So - und damit anders als Geisel - sieht es auch die von Dirk Behrendt (Grüne) geführte Senatsjustizverwaltung. Ein von der Schießstandaffäre betroffener Beamter hatte Ende Januar direkt bei Behrendt um Auskunft zum Stand der Ermittlungen der Staatsanwaltschaft angefragt.

Justiz widerlegt Geisels Aussagen

In der Antwort der Senatsjustizverwaltung heißt es wörtlich: "Grundsätzlich führt die Anzeige einer innerdienstlichen Straftat gegen einen Beamten immer zur Einleitung eines Disziplinarverfahrens." Das werde dann zwar bis zum Ende des Strafverfahrens ausgesetzt, aber: Durch das unabhängig vom Strafverfahren laufende Disziplinarverfahren werde sichergestellt, dass es auch zu einer beamtenrechtliche Prüfung des Sachverhalts kommt.

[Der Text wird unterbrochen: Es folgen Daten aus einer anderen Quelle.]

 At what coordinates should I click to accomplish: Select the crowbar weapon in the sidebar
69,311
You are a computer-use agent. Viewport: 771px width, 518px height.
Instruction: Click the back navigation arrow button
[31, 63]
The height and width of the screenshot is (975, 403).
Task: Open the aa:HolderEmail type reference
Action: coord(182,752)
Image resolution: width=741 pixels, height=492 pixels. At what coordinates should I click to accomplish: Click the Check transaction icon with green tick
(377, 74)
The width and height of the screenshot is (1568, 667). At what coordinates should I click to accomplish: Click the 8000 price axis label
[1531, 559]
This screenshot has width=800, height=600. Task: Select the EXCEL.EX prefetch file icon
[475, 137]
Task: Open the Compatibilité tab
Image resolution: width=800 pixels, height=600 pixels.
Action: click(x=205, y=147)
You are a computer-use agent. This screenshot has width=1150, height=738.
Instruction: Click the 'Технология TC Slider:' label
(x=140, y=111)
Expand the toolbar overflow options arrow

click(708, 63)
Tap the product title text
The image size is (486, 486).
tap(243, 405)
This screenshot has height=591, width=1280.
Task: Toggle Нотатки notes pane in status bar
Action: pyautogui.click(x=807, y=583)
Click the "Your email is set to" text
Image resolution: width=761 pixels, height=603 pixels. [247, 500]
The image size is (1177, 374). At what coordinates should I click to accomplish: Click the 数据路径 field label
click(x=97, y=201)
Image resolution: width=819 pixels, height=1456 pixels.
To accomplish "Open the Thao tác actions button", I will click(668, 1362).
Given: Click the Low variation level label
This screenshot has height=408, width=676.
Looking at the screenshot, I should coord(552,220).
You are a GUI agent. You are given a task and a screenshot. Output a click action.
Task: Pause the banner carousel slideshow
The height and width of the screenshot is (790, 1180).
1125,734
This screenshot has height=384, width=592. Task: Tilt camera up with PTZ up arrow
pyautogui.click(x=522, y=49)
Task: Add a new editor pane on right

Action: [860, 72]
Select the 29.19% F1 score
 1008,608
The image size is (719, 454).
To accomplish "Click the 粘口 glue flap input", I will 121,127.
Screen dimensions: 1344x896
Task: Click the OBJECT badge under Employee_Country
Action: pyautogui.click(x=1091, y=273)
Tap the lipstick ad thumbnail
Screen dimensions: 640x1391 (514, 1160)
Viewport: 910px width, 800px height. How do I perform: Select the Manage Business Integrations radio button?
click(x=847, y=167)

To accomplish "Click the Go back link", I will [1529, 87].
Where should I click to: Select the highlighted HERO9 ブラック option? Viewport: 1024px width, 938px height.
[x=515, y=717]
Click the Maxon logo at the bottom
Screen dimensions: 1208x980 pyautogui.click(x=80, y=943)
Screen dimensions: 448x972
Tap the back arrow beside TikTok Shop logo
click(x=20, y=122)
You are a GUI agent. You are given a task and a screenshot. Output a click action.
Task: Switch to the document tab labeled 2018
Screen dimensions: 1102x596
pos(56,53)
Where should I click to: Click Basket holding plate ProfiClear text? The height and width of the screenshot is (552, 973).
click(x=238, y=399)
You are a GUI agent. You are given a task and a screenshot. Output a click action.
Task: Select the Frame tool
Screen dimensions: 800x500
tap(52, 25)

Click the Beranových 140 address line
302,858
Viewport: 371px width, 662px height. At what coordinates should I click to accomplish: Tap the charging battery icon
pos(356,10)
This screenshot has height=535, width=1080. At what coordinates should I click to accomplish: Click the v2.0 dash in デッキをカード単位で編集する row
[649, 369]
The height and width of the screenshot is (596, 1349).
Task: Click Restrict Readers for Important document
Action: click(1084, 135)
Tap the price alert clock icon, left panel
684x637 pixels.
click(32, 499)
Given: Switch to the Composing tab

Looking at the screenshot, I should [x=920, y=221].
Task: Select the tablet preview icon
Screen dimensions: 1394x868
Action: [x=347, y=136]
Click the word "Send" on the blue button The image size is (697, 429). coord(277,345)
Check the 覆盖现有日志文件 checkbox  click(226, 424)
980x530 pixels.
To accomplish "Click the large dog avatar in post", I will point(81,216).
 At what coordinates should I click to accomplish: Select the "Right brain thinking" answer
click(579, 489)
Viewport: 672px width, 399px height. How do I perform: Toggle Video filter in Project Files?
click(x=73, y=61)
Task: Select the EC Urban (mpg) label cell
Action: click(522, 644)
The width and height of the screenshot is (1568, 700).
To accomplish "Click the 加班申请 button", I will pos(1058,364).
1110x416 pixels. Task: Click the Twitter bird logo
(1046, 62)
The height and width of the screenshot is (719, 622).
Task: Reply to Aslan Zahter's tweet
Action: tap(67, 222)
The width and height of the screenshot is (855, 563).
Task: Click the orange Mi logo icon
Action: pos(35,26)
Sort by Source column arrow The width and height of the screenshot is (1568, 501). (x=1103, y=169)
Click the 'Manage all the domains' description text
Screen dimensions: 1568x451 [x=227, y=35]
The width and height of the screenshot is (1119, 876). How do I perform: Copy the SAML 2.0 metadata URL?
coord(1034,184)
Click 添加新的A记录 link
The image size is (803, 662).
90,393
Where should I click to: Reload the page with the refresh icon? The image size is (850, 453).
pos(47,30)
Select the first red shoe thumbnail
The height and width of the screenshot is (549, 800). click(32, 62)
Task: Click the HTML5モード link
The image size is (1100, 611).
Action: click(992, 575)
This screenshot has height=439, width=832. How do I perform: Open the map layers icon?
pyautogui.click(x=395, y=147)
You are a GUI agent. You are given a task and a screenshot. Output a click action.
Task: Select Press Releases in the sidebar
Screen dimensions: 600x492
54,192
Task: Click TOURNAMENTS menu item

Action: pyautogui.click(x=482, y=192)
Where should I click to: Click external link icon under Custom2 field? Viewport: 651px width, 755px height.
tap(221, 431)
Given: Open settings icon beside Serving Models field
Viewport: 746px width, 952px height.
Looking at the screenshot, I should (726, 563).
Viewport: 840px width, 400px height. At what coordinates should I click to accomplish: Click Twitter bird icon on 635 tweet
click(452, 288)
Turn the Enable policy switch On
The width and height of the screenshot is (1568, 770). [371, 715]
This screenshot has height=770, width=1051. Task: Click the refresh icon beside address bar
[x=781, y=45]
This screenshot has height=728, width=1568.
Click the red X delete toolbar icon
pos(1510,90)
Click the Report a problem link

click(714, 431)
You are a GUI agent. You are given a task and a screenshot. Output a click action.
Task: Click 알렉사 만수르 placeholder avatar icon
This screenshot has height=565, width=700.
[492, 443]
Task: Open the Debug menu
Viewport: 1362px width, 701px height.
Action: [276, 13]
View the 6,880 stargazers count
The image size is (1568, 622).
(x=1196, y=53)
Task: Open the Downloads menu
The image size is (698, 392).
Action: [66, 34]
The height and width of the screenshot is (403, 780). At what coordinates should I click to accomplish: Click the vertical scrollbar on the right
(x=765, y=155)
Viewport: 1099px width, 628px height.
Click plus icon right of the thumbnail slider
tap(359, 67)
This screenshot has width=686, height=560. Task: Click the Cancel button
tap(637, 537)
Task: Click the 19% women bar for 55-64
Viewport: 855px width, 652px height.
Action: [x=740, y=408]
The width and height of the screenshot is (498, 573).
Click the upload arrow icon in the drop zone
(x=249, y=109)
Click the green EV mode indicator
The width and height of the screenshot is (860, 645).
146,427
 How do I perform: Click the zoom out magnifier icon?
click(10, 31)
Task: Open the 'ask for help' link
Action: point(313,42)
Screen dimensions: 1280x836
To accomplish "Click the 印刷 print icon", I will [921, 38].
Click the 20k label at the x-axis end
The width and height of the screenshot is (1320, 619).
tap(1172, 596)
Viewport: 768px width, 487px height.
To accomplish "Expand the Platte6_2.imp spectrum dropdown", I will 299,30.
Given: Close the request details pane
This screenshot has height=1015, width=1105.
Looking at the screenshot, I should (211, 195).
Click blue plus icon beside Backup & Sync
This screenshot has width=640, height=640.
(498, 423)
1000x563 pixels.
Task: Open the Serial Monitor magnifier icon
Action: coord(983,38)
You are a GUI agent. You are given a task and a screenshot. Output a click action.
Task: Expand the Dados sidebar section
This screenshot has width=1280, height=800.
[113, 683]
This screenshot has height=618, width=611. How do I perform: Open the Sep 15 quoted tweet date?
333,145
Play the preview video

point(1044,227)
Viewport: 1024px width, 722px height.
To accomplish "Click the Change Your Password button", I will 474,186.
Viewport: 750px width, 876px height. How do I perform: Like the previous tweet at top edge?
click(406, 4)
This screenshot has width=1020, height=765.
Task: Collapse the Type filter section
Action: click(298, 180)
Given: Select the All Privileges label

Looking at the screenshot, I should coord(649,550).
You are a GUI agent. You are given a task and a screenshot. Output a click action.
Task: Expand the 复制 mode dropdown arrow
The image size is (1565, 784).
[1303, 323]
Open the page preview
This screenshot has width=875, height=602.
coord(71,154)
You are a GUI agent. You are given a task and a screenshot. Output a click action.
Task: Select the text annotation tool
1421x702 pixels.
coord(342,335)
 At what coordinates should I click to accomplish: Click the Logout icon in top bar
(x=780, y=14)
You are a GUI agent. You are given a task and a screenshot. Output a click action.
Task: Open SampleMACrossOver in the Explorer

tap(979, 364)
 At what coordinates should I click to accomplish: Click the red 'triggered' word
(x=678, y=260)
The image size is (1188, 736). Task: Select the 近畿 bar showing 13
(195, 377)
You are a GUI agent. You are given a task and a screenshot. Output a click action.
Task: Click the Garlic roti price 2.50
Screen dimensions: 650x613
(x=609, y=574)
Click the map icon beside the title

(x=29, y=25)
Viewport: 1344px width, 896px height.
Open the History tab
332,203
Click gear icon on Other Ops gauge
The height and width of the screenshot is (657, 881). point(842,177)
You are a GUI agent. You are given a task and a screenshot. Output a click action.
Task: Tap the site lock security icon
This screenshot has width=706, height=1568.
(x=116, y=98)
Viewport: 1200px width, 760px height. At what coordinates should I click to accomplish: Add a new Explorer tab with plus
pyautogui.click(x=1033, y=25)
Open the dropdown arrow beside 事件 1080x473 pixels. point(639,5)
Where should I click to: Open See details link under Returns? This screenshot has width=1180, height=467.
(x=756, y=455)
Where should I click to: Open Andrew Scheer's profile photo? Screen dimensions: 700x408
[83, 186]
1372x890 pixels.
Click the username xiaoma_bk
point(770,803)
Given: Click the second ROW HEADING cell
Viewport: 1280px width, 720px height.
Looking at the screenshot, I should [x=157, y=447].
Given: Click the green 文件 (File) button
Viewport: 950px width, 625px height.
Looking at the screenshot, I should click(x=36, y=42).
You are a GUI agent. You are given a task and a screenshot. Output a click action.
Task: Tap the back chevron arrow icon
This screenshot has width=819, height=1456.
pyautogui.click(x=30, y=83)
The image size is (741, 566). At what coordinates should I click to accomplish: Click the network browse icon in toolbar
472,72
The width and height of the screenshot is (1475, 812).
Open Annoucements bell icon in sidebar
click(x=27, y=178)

Geisels Sprecher hatte dagegen die Einleitung eines Disziplinarverfahrens als Kann-Bestimmung bezeichnet, nach der im Einzelfall nach Lage der Dinge entschieden werden müsse. Ein Disziplinarverfahren sei nicht als "zwingend notwendig" erachtet worden, Koppers habe sich nichts zu Schulden lassen kommen, es sei kein Fehlverhalten erkennbar. 

Damit räumt die Innenverwaltung indirekt ein, der Entscheidung der Staatsanwaltschaft und eines Gerichts vorgegriffen zu haben. Denn vorgesehen ist eigentlich ein anderer Ablauf. Disziplinarverfahren ruhen bis zum Abschluss von Strafverfahrens, damit Vorgesetzte einer richterlichen Entscheidung nicht zuvor kommen.

Zugleich erklärte die Innenverwaltung nun, es wäre Aufgabe des damaligen Polizeipräsidenten Klaus Kandt gewesen, über die Einleitung eines Disziplinarverfahrens gegen Koppers zu entscheiden. Und Kandt habe sich dagegen entscheiden, sagte Geisels Sprecher dem rbb.

Am Dienstag auf Lebenszeit

Tatsächlich soll es nach Tagesspiegel-Informationen dazu gar nicht erst gekommen sein und auch keine Prüfung gegeben haben. Kandt soll die Entscheidung aus der Hand genommen worden sein. 

Das alles legt auch der Vermerk der Innenverwaltung nahe, die ohne Prüfung der Vorwürfe die Einleitung eines Disziplinarverfahrens verworfen hatte. Zudem, so heißt es in der Polizei, hätte Kandt im Fall Koppers nicht ohne Rücksprache der Senatsverwaltung, also nicht allein entscheiden können. 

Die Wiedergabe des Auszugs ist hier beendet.